Taalas Revolutionizes AI Inference with Silicon-etched LLMs, Claims 16K Tokens/Second
Taalas has unveiled a radical new approach to AI inference by permanently etching large language models directly into custom silicon, eliminating traditional memory bottlenecks and achieving unprecedented speed and efficiency. With claims of 17K tokens per second and 20x cost reduction, the startup is challenging the entire AI hardware paradigm.

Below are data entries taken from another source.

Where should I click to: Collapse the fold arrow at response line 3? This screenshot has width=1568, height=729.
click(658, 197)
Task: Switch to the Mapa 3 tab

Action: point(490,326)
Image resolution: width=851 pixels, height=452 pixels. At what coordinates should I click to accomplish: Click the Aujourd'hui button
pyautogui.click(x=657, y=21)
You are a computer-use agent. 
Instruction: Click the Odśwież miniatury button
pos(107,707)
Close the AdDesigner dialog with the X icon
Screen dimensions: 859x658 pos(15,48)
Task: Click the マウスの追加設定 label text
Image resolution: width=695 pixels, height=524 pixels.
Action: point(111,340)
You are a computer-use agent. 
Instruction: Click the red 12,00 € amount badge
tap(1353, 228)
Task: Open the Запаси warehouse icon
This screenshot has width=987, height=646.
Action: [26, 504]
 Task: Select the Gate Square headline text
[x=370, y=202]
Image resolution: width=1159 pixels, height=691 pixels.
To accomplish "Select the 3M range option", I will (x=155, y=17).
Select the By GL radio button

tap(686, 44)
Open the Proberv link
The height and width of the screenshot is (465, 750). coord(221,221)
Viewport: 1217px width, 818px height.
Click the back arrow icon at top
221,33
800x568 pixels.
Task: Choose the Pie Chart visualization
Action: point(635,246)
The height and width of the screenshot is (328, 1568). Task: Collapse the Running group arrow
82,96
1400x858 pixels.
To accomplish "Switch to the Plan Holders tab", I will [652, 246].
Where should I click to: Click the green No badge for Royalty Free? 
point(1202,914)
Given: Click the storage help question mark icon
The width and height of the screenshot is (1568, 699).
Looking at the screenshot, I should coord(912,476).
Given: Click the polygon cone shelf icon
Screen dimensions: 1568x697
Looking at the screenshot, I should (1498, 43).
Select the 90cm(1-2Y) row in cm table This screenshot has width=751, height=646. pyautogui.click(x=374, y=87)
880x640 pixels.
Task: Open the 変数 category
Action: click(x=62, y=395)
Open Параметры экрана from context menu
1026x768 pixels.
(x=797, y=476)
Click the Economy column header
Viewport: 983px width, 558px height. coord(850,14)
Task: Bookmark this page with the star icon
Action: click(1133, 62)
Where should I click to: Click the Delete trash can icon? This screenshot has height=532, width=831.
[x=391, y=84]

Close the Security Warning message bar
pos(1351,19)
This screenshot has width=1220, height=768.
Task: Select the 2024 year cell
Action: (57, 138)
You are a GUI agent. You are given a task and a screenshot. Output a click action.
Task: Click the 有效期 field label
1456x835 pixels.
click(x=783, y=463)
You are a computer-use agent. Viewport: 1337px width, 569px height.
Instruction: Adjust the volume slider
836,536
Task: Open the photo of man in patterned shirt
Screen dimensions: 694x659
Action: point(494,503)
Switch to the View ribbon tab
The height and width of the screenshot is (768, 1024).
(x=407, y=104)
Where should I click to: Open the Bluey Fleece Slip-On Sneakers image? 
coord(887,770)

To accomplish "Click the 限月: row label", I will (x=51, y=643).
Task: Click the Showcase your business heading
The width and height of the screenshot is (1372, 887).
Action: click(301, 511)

Taalas Unveils Silicon-etched LLMs, Redefining AI Inference Speed and Efficiency
In a groundbreaking development that could reshape the future of artificial intelligence deployment, startup Taalas has demonstrated a novel approach to AI inference by permanently embedding entire large language models (LLMs) directly into custom silicon chips—eliminating the need for high-bandwidth memory (HBM), complex packaging, or liquid cooling. According to Next Platform, the company’s proprietary process allows for model-to-ASIC conversion in just 60 days, a feat that traditionally takes months or even years in the semiconductor industry.
The innovation, described by Taalas as “The Model is the Computer,” fundamentally rethinks how AI models are executed. Instead of loading weights from external memory during inference, Taalas’s chips physically encode the model architecture and parameters into the transistor layout. This eliminates latency-inducing data transfers between DRAM and processing units, enabling sub-millisecond response times and throughput exceeding 17,000 tokens per second per user—more than 16 times faster than conventional GPU-based systems, as reported on Taalas’s official site.
One of the most striking aspects of Taalas’s approach is its radical simplicity. While industry leaders like NVIDIA and AMD rely on multi-chip modules, 3D stacking, and exotic cooling systems to scale AI performance, Taalas achieves superior efficiency through architectural consolidation. By integrating weights, attention mechanisms, and transformer layers directly into the silicon, the company avoids the power-hungry and costly infrastructure that dominates current AI data centers. The result: a 10x improvement in power efficiency and a 20x reduction in production cost, according to company claims.
Despite the permanence of the silicon design, Taalas has ingeniously preserved adaptability through LoRA (Low-Rank Adaptation) support. This allows customers to fine-tune the embedded model without re-etching the chip—enabling domain-specific customization for applications like real-time voice synthesis, AI avatars, and edge-based computer vision. The company’s initial demonstrator, built on Meta’s Llama 3.1 8B architecture, is already live at chatjimmy.ai, offering users a tangible glimpse of near-instantaneous AI interaction.
Remarkably, Taalas accomplished this breakthrough with a team of just 24 engineers and $30 million in funding—a fraction of the capital required by major semiconductor firms. The company’s leadership attributes its speed to a novel EDA (Electronic Design Automation) pipeline that automates the translation of neural network graphs into physical circuit layouts, bypassing decades-old design workflows. This agility positions Taalas not as a competitor to traditional AI accelerators, but as a specialized enabler for latency-sensitive applications where speed trumps model size.
Looking ahead, Taalas plans to release a larger reasoning-optimized model this spring and a “Frontier LLM” chip this winter, hinting at ambitions beyond edge use cases. If these claims hold under independent scrutiny, Taalas could catalyze a new class of AI hardware: purpose-built, ultra-efficient, and instantly deployable. The implications span from consumer-facing AI assistants to autonomous systems in robotics and healthcare, where real-time decision-making is non-negotiable.
Industry analysts remain cautious, noting that the rapid evolution of LLM architectures poses a risk to fixed-hardware solutions. Yet Taalas’s 60-day design cycle may offer a counterbalance—turning what was once a vulnerability into a strategic advantage. As AI moves from the cloud to the edge, Taalas’s vision of silicon that doesn’t just run models—but is the model—may become the new benchmark for intelligent systems.